::: Dataset extract

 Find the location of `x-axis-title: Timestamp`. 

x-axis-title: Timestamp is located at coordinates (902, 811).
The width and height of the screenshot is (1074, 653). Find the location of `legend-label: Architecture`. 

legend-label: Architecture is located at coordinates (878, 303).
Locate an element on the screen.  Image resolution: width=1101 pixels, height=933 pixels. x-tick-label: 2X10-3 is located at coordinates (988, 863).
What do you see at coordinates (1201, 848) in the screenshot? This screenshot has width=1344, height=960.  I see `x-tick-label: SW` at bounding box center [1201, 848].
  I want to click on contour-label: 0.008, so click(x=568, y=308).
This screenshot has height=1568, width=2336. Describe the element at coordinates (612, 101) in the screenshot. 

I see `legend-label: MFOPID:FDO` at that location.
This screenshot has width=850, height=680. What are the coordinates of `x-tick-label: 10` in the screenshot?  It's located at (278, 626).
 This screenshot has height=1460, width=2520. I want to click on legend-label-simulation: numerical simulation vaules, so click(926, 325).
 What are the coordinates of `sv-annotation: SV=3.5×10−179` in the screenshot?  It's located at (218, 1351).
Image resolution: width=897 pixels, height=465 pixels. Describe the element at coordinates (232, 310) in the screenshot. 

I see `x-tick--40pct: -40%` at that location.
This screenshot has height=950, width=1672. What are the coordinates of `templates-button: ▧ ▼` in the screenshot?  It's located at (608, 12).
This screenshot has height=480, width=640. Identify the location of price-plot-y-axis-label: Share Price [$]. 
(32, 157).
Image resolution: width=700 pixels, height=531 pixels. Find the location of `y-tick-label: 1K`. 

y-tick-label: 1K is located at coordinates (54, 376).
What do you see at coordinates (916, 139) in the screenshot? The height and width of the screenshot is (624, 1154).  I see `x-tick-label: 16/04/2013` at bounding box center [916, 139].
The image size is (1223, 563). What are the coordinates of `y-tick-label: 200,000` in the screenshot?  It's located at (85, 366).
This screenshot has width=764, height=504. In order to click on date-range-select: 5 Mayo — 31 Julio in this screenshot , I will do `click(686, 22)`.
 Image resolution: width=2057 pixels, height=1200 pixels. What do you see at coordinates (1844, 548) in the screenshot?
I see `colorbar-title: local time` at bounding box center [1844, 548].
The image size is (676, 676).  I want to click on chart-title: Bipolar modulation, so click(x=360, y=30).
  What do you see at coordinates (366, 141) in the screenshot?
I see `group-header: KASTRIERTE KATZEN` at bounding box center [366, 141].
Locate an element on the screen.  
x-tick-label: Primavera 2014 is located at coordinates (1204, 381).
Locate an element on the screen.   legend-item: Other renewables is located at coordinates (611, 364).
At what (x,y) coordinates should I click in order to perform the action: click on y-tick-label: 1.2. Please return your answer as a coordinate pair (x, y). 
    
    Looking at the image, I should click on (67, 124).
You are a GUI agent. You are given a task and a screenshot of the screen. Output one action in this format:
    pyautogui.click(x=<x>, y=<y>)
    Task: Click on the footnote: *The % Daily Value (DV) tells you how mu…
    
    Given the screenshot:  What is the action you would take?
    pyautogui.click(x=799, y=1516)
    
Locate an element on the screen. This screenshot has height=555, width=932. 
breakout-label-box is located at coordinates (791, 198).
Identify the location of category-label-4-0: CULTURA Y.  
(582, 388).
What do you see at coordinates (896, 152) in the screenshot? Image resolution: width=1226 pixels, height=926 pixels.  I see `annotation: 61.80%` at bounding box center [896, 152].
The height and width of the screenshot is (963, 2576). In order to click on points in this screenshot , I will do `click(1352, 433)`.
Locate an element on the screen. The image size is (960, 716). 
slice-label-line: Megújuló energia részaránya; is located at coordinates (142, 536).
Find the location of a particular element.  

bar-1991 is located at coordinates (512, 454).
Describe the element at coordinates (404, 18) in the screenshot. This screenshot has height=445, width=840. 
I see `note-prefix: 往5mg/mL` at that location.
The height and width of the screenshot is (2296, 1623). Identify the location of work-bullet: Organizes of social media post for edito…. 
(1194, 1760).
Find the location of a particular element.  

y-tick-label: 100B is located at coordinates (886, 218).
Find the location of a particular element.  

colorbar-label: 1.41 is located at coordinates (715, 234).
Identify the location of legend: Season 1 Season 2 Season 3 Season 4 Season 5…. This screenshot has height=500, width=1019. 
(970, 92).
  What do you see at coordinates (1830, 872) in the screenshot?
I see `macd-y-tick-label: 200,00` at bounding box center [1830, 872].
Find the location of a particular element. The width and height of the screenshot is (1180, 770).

::::::

- Request -
Rewrite the entries from the line with "What do you see at coordinates (916, 139)" up to and including the line with "The image size is (676, 676).", replacing "height and width" with "width and height" and leaving everything else the same.

- Answer space -
What do you see at coordinates (916, 139) in the screenshot? The width and height of the screenshot is (624, 1154).  I see `x-tick-label: 16/04/2013` at bounding box center [916, 139].
The image size is (1223, 563). What are the coordinates of `y-tick-label: 200,000` in the screenshot?  It's located at (85, 366).
This screenshot has width=764, height=504. In order to click on date-range-select: 5 Mayo — 31 Julio in this screenshot , I will do `click(686, 22)`.
 Image resolution: width=2057 pixels, height=1200 pixels. What do you see at coordinates (1844, 548) in the screenshot?
I see `colorbar-title: local time` at bounding box center [1844, 548].
The image size is (676, 676).  I want to click on chart-title: Bipolar modulation, so click(x=360, y=30).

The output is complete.